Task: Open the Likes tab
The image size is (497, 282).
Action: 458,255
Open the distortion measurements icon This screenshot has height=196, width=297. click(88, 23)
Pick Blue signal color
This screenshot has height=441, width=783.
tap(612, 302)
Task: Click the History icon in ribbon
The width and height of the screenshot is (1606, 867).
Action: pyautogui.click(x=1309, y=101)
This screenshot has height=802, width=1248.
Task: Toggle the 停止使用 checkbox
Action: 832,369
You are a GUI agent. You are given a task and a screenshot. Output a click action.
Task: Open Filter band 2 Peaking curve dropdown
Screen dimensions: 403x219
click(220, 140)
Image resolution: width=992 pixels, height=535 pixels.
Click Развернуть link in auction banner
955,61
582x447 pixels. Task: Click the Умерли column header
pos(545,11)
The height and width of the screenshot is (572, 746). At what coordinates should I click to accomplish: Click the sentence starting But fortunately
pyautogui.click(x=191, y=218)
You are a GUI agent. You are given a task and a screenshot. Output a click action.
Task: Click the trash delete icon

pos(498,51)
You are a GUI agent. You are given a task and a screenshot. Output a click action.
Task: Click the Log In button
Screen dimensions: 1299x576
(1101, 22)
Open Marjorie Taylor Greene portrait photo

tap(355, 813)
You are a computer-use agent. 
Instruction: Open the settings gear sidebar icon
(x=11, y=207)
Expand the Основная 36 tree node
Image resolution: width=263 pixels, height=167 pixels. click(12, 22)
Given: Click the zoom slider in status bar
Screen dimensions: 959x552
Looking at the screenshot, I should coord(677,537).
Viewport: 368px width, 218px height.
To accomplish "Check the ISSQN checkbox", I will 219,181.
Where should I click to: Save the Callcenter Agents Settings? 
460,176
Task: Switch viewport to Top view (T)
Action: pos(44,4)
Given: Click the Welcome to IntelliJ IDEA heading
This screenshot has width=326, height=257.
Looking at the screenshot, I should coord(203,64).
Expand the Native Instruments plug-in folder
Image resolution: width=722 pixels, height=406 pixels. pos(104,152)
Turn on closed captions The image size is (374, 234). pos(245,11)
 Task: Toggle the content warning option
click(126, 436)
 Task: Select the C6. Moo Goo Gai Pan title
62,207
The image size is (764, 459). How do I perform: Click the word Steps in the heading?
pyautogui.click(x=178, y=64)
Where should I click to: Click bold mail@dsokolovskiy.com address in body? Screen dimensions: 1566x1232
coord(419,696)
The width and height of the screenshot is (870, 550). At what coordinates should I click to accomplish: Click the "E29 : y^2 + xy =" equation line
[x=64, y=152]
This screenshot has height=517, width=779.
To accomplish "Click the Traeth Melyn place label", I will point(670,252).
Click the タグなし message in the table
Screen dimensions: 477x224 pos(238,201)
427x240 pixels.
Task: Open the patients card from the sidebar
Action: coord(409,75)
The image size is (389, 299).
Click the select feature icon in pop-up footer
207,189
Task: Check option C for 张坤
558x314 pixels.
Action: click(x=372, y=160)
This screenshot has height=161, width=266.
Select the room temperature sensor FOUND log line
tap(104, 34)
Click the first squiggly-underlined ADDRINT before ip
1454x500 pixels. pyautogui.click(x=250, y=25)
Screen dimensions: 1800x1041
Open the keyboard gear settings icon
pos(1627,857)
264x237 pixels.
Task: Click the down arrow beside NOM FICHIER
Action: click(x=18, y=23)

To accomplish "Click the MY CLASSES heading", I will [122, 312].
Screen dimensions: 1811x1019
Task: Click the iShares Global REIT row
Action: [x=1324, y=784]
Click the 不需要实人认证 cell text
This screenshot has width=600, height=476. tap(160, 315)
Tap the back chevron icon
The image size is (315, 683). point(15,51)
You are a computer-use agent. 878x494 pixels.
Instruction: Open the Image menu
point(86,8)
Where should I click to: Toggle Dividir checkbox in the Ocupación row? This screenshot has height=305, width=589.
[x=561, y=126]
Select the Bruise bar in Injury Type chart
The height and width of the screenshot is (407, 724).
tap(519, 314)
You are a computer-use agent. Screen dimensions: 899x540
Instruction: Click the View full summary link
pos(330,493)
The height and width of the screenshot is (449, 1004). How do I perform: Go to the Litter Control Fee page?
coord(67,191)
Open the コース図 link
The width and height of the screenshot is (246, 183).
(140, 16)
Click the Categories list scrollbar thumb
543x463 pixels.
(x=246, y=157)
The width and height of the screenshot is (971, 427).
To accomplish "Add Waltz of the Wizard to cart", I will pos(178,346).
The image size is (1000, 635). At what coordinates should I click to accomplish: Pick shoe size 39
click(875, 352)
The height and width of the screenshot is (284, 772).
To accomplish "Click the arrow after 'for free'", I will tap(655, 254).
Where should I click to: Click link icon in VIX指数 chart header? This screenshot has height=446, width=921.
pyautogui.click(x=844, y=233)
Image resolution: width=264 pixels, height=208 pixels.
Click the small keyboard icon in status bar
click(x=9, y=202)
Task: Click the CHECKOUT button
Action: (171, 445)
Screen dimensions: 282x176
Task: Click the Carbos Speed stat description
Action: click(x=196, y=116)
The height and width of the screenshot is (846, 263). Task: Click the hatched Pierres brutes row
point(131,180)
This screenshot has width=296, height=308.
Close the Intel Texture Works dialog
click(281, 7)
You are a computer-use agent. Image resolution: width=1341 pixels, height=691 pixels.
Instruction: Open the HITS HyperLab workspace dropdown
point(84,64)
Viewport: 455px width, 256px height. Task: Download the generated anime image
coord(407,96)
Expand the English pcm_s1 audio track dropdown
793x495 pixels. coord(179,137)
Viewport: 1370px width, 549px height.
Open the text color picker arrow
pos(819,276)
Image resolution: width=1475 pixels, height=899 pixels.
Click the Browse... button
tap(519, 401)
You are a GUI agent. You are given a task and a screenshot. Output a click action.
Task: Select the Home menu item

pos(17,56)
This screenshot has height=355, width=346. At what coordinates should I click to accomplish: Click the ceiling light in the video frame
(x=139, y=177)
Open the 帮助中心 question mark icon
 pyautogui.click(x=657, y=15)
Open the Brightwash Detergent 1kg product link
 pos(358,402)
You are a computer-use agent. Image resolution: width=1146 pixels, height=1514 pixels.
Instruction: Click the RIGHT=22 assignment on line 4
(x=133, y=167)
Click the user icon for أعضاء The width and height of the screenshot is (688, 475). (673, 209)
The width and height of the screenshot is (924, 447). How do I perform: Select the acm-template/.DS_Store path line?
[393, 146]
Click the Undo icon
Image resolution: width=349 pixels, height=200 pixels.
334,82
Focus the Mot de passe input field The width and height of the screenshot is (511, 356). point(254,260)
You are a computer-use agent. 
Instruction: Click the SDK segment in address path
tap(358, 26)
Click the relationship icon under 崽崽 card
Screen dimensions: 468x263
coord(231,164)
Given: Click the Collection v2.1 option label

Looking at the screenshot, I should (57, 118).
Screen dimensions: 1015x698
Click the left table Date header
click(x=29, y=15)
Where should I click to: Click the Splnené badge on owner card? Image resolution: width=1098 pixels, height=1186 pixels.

--------

### [WHAT THE EXERCISE ASKS]
What is needed is one number: how many lines of the records above contain the word "computer".

### [EXERCISE RESPONSE]
6